[EXCERPTED DATA Boundary: Start]
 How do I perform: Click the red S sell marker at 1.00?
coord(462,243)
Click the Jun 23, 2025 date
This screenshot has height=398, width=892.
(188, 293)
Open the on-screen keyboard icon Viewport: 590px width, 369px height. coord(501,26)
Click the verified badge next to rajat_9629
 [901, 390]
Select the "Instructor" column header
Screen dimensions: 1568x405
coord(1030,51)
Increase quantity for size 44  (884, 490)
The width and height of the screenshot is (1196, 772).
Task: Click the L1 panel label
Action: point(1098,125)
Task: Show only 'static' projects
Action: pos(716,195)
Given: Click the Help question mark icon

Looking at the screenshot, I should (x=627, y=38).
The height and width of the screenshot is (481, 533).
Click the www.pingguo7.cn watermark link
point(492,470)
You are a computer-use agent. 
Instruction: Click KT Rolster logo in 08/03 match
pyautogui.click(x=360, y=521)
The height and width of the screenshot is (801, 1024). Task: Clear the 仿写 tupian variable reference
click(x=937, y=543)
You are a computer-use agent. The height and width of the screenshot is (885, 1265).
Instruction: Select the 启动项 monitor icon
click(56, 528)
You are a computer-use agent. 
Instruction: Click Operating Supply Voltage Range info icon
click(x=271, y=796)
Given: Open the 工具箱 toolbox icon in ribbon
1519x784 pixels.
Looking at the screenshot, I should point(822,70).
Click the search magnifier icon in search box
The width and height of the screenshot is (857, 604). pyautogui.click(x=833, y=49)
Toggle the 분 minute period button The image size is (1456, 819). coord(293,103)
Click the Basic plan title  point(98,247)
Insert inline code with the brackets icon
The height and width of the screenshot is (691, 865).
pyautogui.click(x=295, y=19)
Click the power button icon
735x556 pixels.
[EXCERPTED DATA Boundary: End]
> PROBLEM REQUIREMENTS
Go through the data above from its first line and copy each line exactly, stopping once the line with "Open the on-screen" has been copied.

> REPLY
 How do I perform: Click the red S sell marker at 1.00?
coord(462,243)
Click the Jun 23, 2025 date
This screenshot has height=398, width=892.
(188, 293)
Open the on-screen keyboard icon Viewport: 590px width, 369px height. coord(501,26)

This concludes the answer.